*PROBLEM STATEMENT*:
Please write out again every line from the very first one through the line with "Given: Pick the upper", both included and requests kept, and raise each coordinate in the answers by 56.

..............................

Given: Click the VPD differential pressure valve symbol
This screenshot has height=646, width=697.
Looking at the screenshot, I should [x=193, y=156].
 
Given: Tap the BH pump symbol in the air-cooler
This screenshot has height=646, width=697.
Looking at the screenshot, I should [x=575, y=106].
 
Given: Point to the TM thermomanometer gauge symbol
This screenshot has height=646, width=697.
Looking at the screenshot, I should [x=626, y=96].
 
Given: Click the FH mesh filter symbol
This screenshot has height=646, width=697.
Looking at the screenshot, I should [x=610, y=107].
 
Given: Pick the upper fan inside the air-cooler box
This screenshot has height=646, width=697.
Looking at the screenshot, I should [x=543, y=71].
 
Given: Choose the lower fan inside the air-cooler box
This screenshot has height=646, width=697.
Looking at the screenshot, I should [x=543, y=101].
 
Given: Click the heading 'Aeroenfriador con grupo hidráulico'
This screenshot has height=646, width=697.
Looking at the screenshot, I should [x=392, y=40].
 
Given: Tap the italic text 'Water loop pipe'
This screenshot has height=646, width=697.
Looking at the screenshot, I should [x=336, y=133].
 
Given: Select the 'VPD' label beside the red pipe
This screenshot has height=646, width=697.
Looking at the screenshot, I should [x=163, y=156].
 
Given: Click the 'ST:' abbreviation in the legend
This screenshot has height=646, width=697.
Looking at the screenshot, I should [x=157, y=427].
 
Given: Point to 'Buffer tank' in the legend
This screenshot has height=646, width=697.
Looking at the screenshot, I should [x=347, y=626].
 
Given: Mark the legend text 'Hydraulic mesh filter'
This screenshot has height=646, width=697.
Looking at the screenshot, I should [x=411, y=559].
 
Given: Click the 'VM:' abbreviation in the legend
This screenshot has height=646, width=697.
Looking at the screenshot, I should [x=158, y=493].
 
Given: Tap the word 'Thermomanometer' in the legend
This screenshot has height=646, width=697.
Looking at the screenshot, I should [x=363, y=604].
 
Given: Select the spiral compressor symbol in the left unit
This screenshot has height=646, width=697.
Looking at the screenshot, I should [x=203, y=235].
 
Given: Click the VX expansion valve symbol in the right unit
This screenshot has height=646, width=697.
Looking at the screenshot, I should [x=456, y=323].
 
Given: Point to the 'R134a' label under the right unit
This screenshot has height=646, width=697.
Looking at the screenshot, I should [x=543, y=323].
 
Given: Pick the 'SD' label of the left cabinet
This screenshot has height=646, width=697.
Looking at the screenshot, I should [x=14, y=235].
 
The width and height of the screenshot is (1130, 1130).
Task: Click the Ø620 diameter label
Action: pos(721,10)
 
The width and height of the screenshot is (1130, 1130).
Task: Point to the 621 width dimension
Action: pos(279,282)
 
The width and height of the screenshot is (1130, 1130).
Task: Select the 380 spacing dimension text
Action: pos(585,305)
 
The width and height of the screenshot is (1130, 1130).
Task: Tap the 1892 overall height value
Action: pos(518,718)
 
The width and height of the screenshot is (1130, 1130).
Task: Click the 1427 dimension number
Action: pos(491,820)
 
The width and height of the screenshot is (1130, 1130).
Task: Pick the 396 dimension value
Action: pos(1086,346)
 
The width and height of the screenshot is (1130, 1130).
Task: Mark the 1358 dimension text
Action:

..............................

*COMPLETE ANSWER*:
Given: Click the VPD differential pressure valve symbol
This screenshot has height=646, width=697.
Looking at the screenshot, I should [x=249, y=212].
 
Given: Tap the BH pump symbol in the air-cooler
This screenshot has height=646, width=697.
Looking at the screenshot, I should [x=631, y=162].
 
Given: Point to the TM thermomanometer gauge symbol
This screenshot has height=646, width=697.
Looking at the screenshot, I should [x=682, y=152].
 
Given: Click the FH mesh filter symbol
This screenshot has height=646, width=697.
Looking at the screenshot, I should [x=666, y=163].
 
Given: Pick the upper fan inside the air-cooler box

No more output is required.